Die Verankerungen des Parlamentarismus im Bewußtsein des Staatsbürgers ist lose. Ist es die Schuld des Photographen oder der Darsteller? Zugegeben, es gibt Meuchelphotos, zugegeben: Es gibt auch im Parlament journalistische Voyeure.

Theoretisch besehen ist das Parlament ein „sozialtechnisches Mittel zur Erzeugung der staatlichen Ordnung“, dient also der „Bildung des maßgeblichen staatlichen Willens durch ein vom Volk auf Grund des allgemeinen und gleichen Wahlrechtes, also demokratisch gewählten Kollegialorgans, nach dem Mehrheitsprinzip“ (Kelsen). Konkret juristisch ist der Parlamentarismusbegriff aus dem Gefüge von Verfassungsnormen unter Beachtung der Gewaltentrennungslehre und des Organparallelismus, bei Dominanz der Legislative ableitbar. Aber ist in Österreich das Hohe Haus nicht längst zum Exekutor von Entscheidungen geworden, deren Schwerpunkte — im eklatanten Widerspruch zu Verfassungstheorie und Institutionenlehre klassisch-juristischer Prägung — im vorparlamentarischen Raum erarbeitet und gefällt werden? Uberspitzt gefragt: Ist das Parlament nicht mehr nur Stätte, wo bereits getroffene Entscheide zu Gesetzen gesalbt und zu Normen gekrönt werden? Uber die dann die Medien kritiklos und salbadernd dokumentieren sollen?

Diese Fragen zu beantworten, heißt sich der Identitätskrise des Parlaments, nicht des Parlamentarismus an sich, anzunehmen. Denn zu vieles hat sich geändert, eine zu große Zahl von Strukturelementen des Parlaments wurde ausgetauscht, als daß man die Fiktion einer monarchisch tradierten Zweiteilung Regierung versus Parlament aufrechterhalten könnte. Doch eben dies geschieht; zumindest formal.

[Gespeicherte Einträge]
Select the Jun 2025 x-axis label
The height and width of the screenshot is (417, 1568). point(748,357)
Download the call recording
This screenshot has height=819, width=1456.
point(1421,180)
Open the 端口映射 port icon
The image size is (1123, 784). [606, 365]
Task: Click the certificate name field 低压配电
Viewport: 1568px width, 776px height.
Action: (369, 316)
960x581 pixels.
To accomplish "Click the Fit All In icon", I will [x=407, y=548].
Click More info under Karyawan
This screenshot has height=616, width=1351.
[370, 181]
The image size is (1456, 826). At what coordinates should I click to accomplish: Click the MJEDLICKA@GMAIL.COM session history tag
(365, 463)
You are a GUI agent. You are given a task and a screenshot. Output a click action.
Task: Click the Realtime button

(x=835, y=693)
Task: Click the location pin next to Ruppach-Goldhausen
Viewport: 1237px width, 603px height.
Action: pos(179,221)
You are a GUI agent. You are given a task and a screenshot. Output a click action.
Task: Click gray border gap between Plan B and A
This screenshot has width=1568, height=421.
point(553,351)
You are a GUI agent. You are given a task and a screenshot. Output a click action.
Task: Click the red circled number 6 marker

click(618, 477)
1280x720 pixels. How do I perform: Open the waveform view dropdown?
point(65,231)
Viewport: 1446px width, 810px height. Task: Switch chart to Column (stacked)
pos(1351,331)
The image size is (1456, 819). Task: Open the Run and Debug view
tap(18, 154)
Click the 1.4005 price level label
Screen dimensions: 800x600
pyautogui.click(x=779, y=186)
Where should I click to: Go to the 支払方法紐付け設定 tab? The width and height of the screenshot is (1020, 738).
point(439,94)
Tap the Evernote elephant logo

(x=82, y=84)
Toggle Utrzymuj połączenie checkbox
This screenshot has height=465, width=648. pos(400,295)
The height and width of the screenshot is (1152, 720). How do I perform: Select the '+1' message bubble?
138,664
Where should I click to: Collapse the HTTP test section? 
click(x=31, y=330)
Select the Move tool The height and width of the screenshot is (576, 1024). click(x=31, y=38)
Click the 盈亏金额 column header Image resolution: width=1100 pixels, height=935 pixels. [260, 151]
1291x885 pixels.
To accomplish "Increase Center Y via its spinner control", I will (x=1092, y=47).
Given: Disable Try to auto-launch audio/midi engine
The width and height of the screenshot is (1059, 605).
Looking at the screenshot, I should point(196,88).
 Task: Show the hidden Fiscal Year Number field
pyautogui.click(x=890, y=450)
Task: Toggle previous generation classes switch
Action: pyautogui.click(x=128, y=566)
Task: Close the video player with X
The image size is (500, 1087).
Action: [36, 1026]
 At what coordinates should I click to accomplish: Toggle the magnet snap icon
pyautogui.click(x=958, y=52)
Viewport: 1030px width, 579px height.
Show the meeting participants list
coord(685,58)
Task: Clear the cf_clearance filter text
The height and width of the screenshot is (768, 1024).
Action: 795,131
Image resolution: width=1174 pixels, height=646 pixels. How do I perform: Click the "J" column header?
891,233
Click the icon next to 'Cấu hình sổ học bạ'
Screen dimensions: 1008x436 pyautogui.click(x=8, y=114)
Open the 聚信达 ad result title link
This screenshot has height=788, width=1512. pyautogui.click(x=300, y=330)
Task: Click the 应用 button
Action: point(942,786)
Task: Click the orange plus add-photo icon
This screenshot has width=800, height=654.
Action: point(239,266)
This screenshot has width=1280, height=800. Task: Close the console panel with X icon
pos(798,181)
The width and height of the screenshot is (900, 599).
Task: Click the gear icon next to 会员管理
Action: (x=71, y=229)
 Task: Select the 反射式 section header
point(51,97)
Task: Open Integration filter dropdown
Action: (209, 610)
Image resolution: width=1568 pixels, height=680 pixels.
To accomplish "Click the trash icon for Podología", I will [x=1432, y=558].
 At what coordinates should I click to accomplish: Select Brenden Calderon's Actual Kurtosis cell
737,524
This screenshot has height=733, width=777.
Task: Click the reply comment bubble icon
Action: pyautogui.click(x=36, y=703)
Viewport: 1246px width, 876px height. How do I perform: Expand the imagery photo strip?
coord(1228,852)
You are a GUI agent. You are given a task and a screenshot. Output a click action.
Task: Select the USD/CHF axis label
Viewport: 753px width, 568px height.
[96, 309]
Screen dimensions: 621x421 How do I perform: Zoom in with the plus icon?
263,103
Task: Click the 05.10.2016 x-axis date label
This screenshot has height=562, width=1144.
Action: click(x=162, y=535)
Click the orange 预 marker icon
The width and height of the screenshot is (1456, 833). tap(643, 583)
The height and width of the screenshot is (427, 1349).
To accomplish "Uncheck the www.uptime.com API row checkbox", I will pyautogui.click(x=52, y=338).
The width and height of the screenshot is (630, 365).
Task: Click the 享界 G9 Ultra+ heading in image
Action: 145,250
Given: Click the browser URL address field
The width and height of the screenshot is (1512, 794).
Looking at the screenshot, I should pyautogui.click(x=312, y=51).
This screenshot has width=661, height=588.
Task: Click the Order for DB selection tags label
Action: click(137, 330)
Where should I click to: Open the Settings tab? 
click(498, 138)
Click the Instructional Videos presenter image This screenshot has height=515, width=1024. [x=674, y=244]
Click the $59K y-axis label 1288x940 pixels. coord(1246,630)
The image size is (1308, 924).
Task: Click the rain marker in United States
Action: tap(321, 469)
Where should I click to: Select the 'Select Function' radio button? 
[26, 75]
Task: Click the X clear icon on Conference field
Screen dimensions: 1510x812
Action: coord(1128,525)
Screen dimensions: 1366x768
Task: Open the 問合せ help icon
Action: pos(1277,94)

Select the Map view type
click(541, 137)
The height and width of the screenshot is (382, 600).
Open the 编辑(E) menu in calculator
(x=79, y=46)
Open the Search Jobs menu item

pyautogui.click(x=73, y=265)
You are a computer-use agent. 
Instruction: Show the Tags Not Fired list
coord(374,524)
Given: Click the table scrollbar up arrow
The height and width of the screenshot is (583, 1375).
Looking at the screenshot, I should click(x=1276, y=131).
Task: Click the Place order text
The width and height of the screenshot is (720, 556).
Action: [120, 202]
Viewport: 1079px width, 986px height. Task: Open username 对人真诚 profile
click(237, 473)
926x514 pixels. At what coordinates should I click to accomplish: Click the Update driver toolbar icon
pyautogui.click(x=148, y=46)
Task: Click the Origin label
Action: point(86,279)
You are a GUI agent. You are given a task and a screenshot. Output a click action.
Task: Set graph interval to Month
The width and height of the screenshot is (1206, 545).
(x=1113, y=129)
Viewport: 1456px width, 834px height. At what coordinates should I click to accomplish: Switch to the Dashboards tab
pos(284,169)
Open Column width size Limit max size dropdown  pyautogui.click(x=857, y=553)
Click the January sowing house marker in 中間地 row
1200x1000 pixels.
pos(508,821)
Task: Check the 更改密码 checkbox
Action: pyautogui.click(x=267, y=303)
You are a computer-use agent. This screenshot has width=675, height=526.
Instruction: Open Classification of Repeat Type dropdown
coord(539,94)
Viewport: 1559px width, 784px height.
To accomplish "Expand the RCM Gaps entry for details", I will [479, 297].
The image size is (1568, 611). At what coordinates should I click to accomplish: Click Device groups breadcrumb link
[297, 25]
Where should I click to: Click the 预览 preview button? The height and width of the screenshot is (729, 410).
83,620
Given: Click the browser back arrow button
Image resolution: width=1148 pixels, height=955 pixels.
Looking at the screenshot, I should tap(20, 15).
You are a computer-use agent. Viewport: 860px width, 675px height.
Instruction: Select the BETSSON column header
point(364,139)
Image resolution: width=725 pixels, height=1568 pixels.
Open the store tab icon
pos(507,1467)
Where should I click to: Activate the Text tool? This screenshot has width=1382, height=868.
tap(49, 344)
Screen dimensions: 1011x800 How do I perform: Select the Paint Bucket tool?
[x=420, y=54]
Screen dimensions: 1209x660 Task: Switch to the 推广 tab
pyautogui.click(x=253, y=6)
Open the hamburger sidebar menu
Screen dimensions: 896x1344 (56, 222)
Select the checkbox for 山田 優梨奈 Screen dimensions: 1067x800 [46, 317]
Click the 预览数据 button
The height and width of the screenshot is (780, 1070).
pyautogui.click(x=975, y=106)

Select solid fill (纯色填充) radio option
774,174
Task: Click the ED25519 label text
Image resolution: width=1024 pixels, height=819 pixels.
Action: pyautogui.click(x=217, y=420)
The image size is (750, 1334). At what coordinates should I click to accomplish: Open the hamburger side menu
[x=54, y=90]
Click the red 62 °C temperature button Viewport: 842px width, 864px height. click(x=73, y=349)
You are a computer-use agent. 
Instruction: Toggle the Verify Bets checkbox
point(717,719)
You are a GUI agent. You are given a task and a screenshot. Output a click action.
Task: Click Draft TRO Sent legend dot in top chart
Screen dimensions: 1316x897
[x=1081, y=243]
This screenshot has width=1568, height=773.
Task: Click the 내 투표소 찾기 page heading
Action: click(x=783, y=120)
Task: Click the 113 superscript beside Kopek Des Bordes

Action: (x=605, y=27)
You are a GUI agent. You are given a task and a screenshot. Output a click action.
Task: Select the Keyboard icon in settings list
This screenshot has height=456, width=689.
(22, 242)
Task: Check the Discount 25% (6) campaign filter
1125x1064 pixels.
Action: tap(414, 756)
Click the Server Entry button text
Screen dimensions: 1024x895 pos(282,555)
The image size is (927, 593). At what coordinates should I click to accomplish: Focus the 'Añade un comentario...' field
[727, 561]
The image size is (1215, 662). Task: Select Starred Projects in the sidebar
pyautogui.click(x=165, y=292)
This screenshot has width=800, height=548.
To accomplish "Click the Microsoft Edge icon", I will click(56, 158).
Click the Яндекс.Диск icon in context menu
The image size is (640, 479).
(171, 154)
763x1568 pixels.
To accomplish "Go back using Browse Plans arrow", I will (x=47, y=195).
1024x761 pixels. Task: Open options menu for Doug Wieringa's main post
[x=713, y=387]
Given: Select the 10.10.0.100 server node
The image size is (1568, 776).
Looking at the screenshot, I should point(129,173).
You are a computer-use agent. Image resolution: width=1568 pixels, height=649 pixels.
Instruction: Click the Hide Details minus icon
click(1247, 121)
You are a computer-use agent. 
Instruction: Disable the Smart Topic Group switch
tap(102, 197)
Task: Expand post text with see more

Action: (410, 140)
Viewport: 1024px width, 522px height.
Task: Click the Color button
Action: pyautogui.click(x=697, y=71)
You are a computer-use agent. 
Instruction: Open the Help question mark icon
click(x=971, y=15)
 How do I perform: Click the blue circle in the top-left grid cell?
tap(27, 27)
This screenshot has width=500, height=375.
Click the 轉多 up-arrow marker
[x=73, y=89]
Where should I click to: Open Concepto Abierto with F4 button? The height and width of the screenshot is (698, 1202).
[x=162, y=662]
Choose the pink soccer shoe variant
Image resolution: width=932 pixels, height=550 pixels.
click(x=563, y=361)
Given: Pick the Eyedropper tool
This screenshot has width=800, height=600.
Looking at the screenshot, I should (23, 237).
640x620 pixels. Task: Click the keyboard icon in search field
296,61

AUFGABEN ::
1. Fasse den Textausschnitt über das Parlament in zwei Sätzen zusammen.
2. Schreib den Teil des Textausschnitts, der mit den Worten „Die Verankerungen des“ beginnt und mit „Parlament journalistische Voyeure.“ endet, um und setze dabei „Beobachter“ an die Stelle von „Voyeure“.
Die Zeilen spielen hierfür keine Rolle.

ERWARTETE ANTWORTEN ::
1. Der Textausschnitt stellt fest, dass der Parlamentarismus im Bewusstsein des Staatsbürgers nur lose verankert ist, und fragt, ob das Hohe Haus in Österreich nicht längst zum Exekutor von Entscheidungen geworden ist, die im vorparlamentarischen Raum erarbeitet und gefällt werden. Diese Fragen zu beantworten heißt, sich der Identitätskrise des Parlaments anzunehmen, weil sich zu vieles geändert hat, um die Fiktion einer Zweiteilung von Regierung und Parlament aufrechtzuerhalten, was zumindest formal dennoch geschieht.

2.
Die Verankerungen des Parlamentarismus im Bewußtsein des Staatsbürgers ist lose. Ist es die Schuld des Photographen oder der Darsteller? Zugegeben, es gibt Meuchelphotos, zugegeben: Es gibt auch im Parlament journalistische Beobachter.